DATA SUPPLIED.
━━━

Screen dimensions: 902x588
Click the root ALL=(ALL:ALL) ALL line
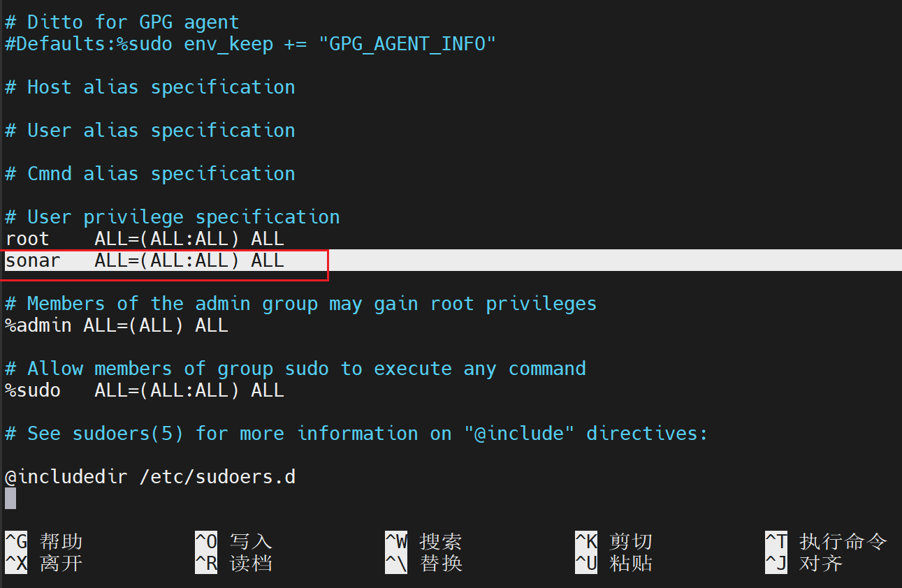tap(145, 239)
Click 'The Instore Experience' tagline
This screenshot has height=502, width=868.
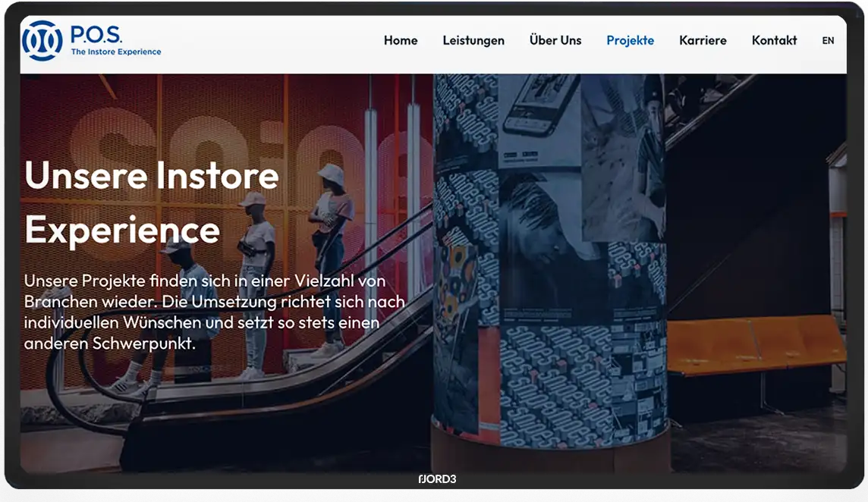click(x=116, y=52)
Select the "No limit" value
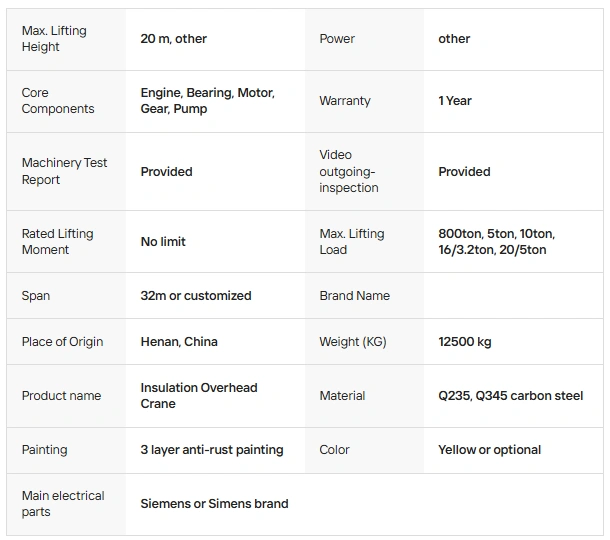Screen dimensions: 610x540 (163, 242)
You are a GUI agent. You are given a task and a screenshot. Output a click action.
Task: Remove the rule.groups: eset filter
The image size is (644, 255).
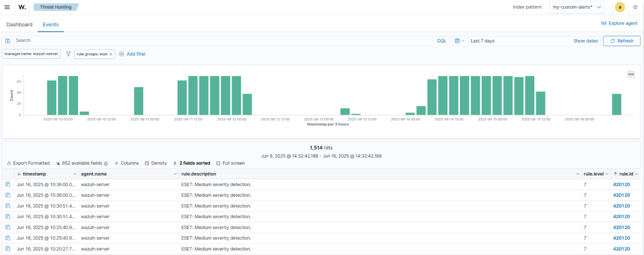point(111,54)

━━━

TASK DIRECTIONS. What is needed is an exact repetition of every entry, without the pictures.

EXERCISE ANSWER.
Screen dimensions: 902x588
Click the root ALL=(ALL:ALL) ALL line
tap(145, 239)
Click 'The Instore Experience' tagline
This screenshot has height=502, width=868.
click(x=116, y=52)
Select the "No limit" value
Screen dimensions: 610x540 (163, 242)
You are a GUI agent. You are given a task and a screenshot. Output a click action.
Task: Remove the rule.groups: eset filter
The image size is (644, 255).
point(111,54)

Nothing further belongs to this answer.